Immunoglobulin A as an anti-inflammatory agent

Study Abstract

Immunoglobulin A (Ig)A is a class of antibodies that shows the highest daily synthesis, at a concentration of approximately 2–3 mg/ml, and is the second most prevalent antibody in the serum after IgG 1. IgA is differentially distributed between the systemic and mucosal immune systems and plays a key role in immune protection. Most IgA circulates as monomers derived from bone marrow plasma cells, whereas the majority of IgA in the secretions is polymeric, mainly in the form of dimers comprising two IgA monomers linked by a J (joining) chain. Secretory IgA (SIgA) is synthesized by local plasma cells before being transported to mucosal surfaces through epithelial cells by the polymeric Ig receptor 2,3. Human IgA is divided into closely related subclasses, IgA1 and IgA2. Only a minor percentage of serum IgA is in a polymeric form.

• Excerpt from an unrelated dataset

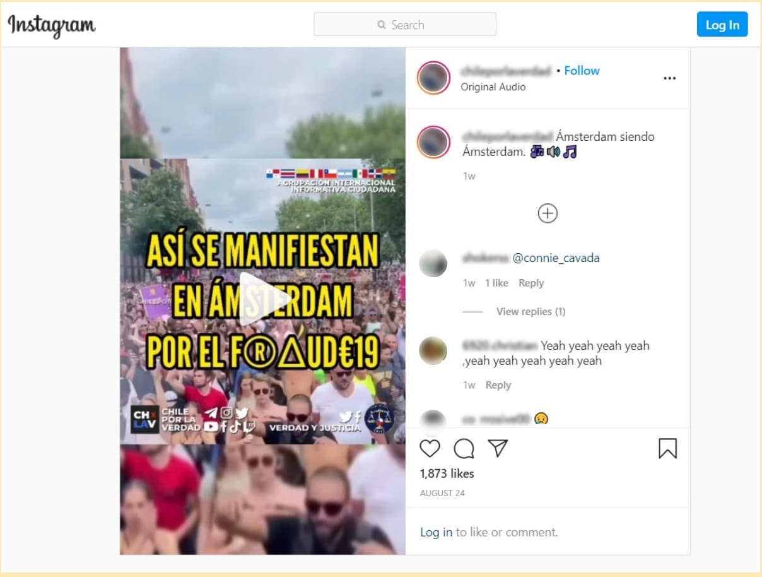Image resolution: width=762 pixels, height=577 pixels.
Task: Open the Original Audio link
Action: tap(493, 87)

SIgA plays an important role in different functions in the immune system. While high-affinity IgA antibodies are thought to protect intestinal mucosal surfaces against invasion by pathogenic microorganisms, low-affinity IgA antibodies are important to confine commensal bacteria to the intestinal lumen 1. In contrast, the major role of serum monomeric IgA (mIgA) is to promote a powerful anti-inflammatory effect. More than 30 years ago, it was demonstrated by several groups that in the absence of antigen, serum IgA is capable of down-regulating many cellular responses 4.

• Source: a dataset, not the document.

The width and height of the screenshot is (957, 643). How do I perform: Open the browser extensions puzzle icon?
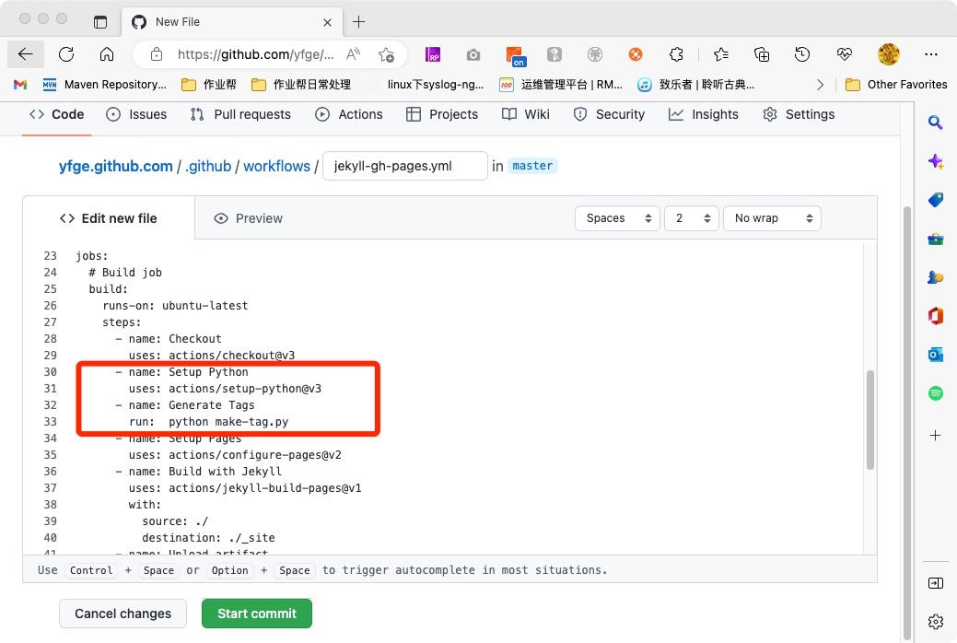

We have demonstrated that both inflammatory and anti-inflammatory functions of IgA are mediated by a single Fc receptor (FcR), the IgA Fc receptor or FcαRI (CD89). This receptor is expressed exclusively by myeloid cells. Inflammatory responses are mediated following cross-linking of FcαRI by IgA immune complexes which require its association with the FcRγ subunit to initiate immunoreceptor tyrosine-based activation motif (ITAM)-dependent cellular responses. The FcRγ-chain ITAM consists of a conserved stretch of paired tyrosines and leucines separated by seven amino acids in a consensus sequence (YxxLx6–7YxxL). The Src kinase Lyn phosphorylates the tyrosines within the associated FcRγITAM to serve as ‘docking’ sites for the recruitment of the tyrosine kinase Syk; this facilitates the activation of multiple targets including PI3K, ultimately triggering calcium release. Activation of rapidly accelerated fibrosarcoma-1 mitogen-activated protein kinase kinase–mitogen-activated protein (Raf-1–MEK–MAP) kinases by sequential phosphorylation is also induced. The interconnected signalling pathways couple FcRγ-chain ITAM phosphorylation to different cellular processes by the activation of several transcription factors. FcαRI activation may thus trigger specific signalling and functional responses.

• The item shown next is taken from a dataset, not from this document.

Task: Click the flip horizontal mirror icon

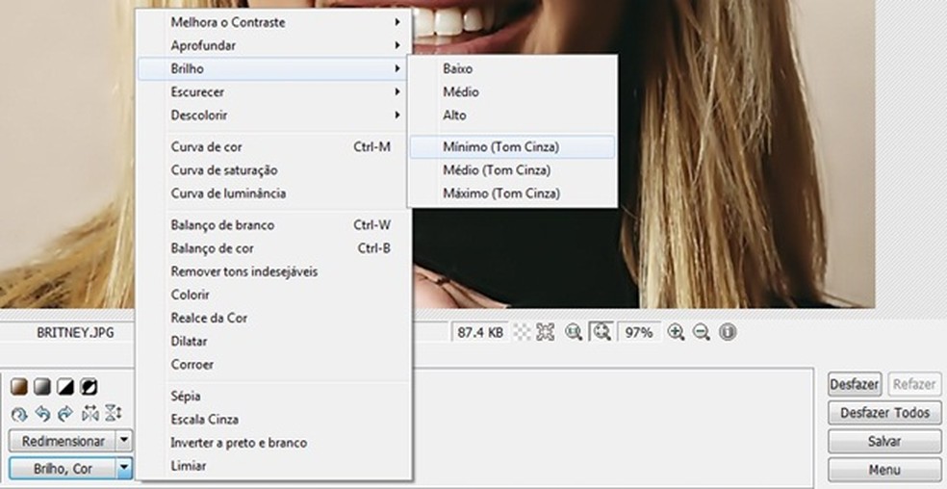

We have demonstrated that ITAMs can also propagate inhibitory signals when they are in a conformation named inhibitory ITAM (ITAMi) 5,6. Some of the ITAM-bearing FcRs, such as FcαRI, FcRγRIIA and FcRγRIIIA, can act as bi-functional receptors that may trigger inhibitory signals towards a whole array of activating receptors, and down-regulate IgE- or IgG-FcR-mediated signalling 6–8. The ITAMi function is initiated by targeting these FcRs at a low valency and is operative at a distance, independently of a co-aggregation mechanism. Thus it does not require any signals initiated by the activating receptors. With FcαRI, monomeric serum IgA transduces inhibitory signals through the FcαRI–FcRγ-chain complex. At the molecular level, an initial very low-intensity FcαRI activation step promotes a Syk-dependent recruitment of the tyrosine phosphatase Src homology region 2 domain-containing phosphatase-1 (SHP-1) to the FcRγITAM and the movement of FcαRI to lipid rafts. Following this recruitment, both inhibitory and activating receptors and the inhibitory molecular effector, SHP-1, can be identified in intracellular structures that we have called ‘inhibisomes’, which diminish Syk and ERK phosphorylation and function of the heterologous activating receptors 9. Therefore, similar to immunoreceptor tyrosine-based inhibition motif (ITIM)-mediated signals, down-regulation of the response of the heterologous activating receptor (also recruited into rafts) requires the association of inhibitory receptors with SHP-1. Inhibisome formation also requires the SHP-1-dependent depolarization of actin. Thus, both IgA-induced activating and inhibiting signals depend on FcαRI–FcRγ-chain ITAM, but differ with respect to the recruitment of tyrosine kinases versus tyrosine phosphatases, respectively. It has therefore been proposed that the cross-linking of FcαRI during infection with IgA-opsonized pathogens induces proinflammatory responses, whereas naturally occurring serum IgA (which is not complexed with an antigen) induces inhibitory signals through the FcαRI to dampen excessive immune responses. Indeed, the fact that IgA-deficient patients develop more autoimmune and inflammatory diseases 10 demonstrates the importance of IgA as a natural inhibitor of immunity.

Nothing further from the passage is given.